In diesem Gesetzentwurf gibt es verschiedene Schwerpunkte, die ich hier kurz ansprechen möchte. Wir haben schon gehört, dass nach dem Gesetzentwurf weitere 5 Millionen € für Qualitätsverbesserungen vorgesehen sind. Schon im Haushalt 2011 hatten wir 50 neue Stellen für Fachdienste geschaffen. Nun gibt es weitere 1,6 Millionen € für die Behandlungsuntersuchung und 2,3 Millionen € für die Sozialtherapie. Die Sozialtherapie hat 117 Plätze. Wir wissen, dass die Sozialtherapie in Gelsenkirchen lange Wartelisten hat und viel Inhaftierte dort dringend einen Platz suchen. Für diese 117 SothA-Plätze sind das 62 Stellen im Allgemeinen Vollzugsdienst, im Psychologischen Dienst und im Sozialdienst.
Zu den inhaltlichen Schwerpunkten wurde einiges schon gesagt. Ich möchte noch einmal darauf hinweisen, dass auch die besonderen Lebenslagen der Menschen im Gesetz eine Berücksichtigung finden: das Geschlecht, das Alter, die Zuwanderungsgeschichte, die Religion, Behinderungen und auch die sexuelle Identität. Auch das trägt dazu bei, dass wir den ganzen Menschen in den Blick nehmen.
Die besondere Situation von Frauen wird im Gesetz beschrieben. Frauen sind andere Gefangene als Männer. Wir haben 1.000 gefangene Frauen in Nordrhein-Westfalen. Dies findet Berücksichtigung.
Die Situation minderjähriger Kinder, deren Eltern inhaftiert sind, haben wir auch berücksichtigt. Deren Rechtsanspruch auf Mindestbesuche haben wir verdoppelt.

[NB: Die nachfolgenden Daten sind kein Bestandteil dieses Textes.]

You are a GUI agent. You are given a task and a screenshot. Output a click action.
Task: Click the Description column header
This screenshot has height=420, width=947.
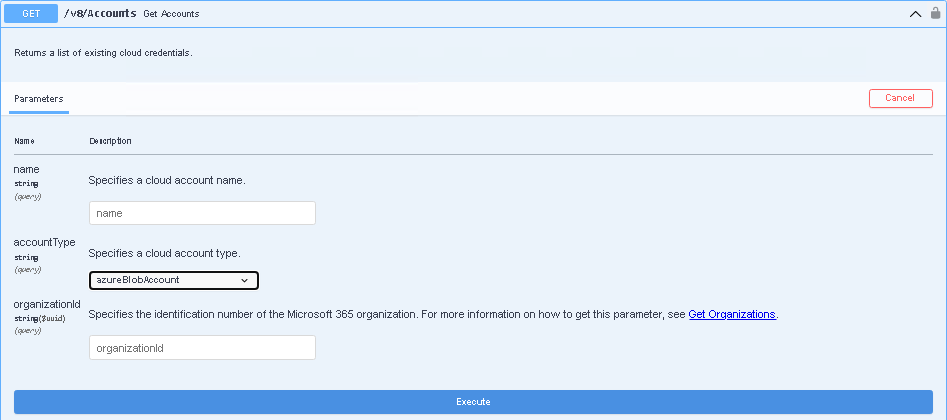110,141
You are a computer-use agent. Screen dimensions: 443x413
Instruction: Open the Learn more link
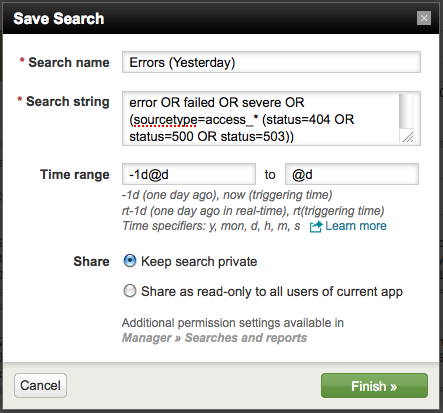tap(356, 226)
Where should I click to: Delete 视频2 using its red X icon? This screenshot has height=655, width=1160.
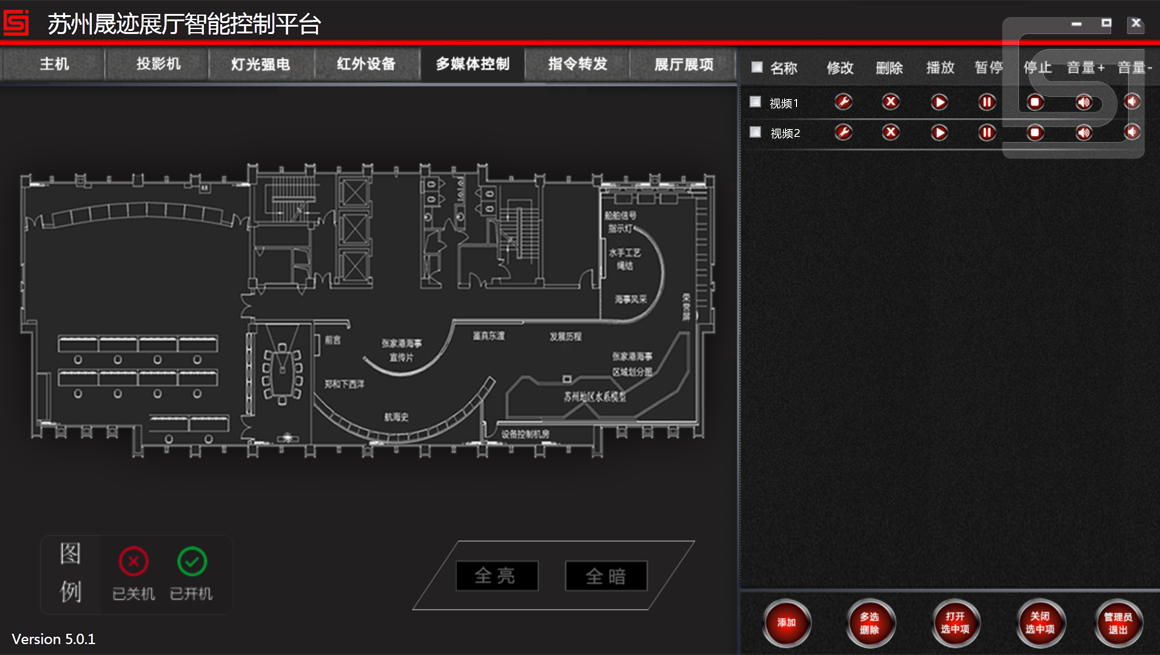pos(890,131)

Zum Bereich Aus- und Weiterbildung: Eine Viertelmillion ist im Gesetzentwurf vorgesehen für die Alphabetisierung von Gefangenen.
Selbstverständlich sind in so einem umfassenden Gesetz auch Disziplinarmaßnahmen beschrieben. Aber es sind zeitgemäße Disziplinarmaßnahmen. Es hat mich verwundert, dass es früher noch Disziplinarmaßnahmen gab, den Lesestoff zu entziehen. Das ist natürlich nicht das, was wir wollen. Wir wollen, dass Gefangene jederzeit Zugang zu Literatur und Büchern haben.
Wir freuen uns auf die Beratungen im Ausschuss. Jetzt können wir den CDU-Entwurf und den Gesetzentwurf der Landesregierung nebeneinanderlegen. Ich bin sehr gespannt auf die ersten Reaktionen und auch auf die Anhörung.
Noch ein Satz an die CDU zu den Auskünften an die Opfer: Schauen Sie noch mal in § 115 und in § 7. Da finden wir nämlich eine sehr detaillierte Regelung, was die Auskünfte an die Opfer angeht. Schauen Sie noch einmal rein! Dann beraten wir gemeinsam. – Vielen Dank.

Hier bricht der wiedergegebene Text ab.